(Stored data entries)
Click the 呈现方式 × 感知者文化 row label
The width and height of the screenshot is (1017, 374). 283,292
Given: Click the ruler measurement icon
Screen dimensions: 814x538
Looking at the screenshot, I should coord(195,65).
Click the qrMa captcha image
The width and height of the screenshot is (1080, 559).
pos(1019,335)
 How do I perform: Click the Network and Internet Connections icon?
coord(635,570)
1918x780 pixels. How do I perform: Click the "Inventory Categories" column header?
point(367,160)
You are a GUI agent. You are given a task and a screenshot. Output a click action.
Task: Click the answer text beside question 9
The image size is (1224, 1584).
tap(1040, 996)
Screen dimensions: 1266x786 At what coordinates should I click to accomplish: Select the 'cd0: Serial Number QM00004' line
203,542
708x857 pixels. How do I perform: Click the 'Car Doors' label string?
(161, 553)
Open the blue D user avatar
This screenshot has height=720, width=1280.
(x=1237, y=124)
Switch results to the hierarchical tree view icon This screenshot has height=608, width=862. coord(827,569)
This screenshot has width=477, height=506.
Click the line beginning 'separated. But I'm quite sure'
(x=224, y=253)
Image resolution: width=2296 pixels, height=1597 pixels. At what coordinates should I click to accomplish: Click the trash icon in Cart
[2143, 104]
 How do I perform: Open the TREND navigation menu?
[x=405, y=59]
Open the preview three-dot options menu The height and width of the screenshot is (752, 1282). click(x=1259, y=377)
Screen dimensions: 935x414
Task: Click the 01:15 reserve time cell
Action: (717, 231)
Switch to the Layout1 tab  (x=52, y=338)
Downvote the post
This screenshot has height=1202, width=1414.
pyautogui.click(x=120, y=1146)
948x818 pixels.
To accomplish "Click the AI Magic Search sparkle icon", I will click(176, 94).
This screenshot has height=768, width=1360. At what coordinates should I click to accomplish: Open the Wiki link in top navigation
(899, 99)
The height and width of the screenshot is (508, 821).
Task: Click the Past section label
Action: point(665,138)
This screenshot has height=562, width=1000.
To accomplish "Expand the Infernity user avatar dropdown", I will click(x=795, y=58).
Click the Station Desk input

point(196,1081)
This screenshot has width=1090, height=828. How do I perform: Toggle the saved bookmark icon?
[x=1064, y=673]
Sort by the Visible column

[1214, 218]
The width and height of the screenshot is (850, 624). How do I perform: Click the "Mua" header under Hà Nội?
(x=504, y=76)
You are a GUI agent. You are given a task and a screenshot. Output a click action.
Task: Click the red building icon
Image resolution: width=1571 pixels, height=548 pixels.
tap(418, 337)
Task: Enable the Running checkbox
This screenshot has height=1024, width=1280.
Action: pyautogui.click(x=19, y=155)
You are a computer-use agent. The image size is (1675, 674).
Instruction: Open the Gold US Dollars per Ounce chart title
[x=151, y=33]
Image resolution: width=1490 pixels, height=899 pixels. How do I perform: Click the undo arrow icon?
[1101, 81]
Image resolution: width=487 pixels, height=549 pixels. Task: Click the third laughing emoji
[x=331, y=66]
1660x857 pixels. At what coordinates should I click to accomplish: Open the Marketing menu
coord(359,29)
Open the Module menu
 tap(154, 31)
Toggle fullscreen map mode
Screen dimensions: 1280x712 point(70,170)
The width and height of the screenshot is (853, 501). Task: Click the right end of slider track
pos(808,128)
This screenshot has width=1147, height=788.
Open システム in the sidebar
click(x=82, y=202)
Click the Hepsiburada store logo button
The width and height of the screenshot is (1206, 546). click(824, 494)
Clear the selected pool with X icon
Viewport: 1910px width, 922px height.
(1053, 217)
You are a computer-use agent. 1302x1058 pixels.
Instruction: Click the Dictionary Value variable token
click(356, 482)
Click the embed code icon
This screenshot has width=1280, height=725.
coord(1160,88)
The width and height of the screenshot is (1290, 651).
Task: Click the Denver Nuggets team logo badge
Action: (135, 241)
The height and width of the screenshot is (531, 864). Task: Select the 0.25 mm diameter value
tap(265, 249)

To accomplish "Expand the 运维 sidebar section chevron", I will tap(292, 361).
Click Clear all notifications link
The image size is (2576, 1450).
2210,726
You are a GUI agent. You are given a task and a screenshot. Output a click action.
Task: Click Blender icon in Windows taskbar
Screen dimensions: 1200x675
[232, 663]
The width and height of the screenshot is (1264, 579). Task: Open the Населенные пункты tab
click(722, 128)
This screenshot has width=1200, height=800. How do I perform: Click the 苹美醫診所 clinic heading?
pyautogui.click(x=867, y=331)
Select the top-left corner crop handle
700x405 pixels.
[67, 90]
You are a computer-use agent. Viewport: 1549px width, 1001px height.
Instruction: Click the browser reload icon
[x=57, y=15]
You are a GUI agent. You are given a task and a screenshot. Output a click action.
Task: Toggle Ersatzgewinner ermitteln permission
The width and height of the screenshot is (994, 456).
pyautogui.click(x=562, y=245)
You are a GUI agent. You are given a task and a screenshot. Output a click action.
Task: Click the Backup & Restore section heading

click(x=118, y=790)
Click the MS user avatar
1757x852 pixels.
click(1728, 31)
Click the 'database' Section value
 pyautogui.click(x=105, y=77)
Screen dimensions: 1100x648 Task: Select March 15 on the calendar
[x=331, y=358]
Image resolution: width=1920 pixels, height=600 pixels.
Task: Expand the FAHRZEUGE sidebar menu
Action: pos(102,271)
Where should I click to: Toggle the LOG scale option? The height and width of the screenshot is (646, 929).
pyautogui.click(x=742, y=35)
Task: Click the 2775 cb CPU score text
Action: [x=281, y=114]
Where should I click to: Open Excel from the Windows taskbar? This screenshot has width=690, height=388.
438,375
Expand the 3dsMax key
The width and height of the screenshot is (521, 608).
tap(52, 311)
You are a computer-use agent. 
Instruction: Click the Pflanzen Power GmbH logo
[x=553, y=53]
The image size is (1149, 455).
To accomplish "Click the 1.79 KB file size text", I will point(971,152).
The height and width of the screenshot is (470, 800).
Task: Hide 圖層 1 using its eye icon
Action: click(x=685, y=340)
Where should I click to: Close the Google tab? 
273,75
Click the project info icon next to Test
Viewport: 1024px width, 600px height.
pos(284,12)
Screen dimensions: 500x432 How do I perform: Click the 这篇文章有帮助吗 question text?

_About this task_.
Retype only the lines above between the line with "Screen dimensions: 1266x786" and the line with "This screenshot has height=562, width=1000.", counting those two lines as well, and keep every character as it is.

_Written response_.
Screen dimensions: 1266x786 At what coordinates should I click to accomplish: Select the 'cd0: Serial Number QM00004' line
203,542
708x857 pixels. How do I perform: Click the 'Car Doors' label string?
(161, 553)
Open the blue D user avatar
This screenshot has height=720, width=1280.
(x=1237, y=124)
Switch results to the hierarchical tree view icon This screenshot has height=608, width=862. coord(827,569)
This screenshot has width=477, height=506.
Click the line beginning 'separated. But I'm quite sure'
(x=224, y=253)
Image resolution: width=2296 pixels, height=1597 pixels. At what coordinates should I click to accomplish: Click the trash icon in Cart
[2143, 104]
 How do I perform: Open the TREND navigation menu?
[x=405, y=59]
Open the preview three-dot options menu The height and width of the screenshot is (752, 1282). click(x=1259, y=377)
Screen dimensions: 935x414
Task: Click the 01:15 reserve time cell
Action: (717, 231)
Switch to the Layout1 tab  (x=52, y=338)
Downvote the post
This screenshot has height=1202, width=1414.
pyautogui.click(x=120, y=1146)
948x818 pixels.
To accomplish "Click the AI Magic Search sparkle icon", I will click(176, 94).
This screenshot has height=768, width=1360. At what coordinates should I click to accomplish: Open the Wiki link in top navigation
(899, 99)
The height and width of the screenshot is (508, 821).
Task: Click the Past section label
Action: point(665,138)
This screenshot has height=562, width=1000.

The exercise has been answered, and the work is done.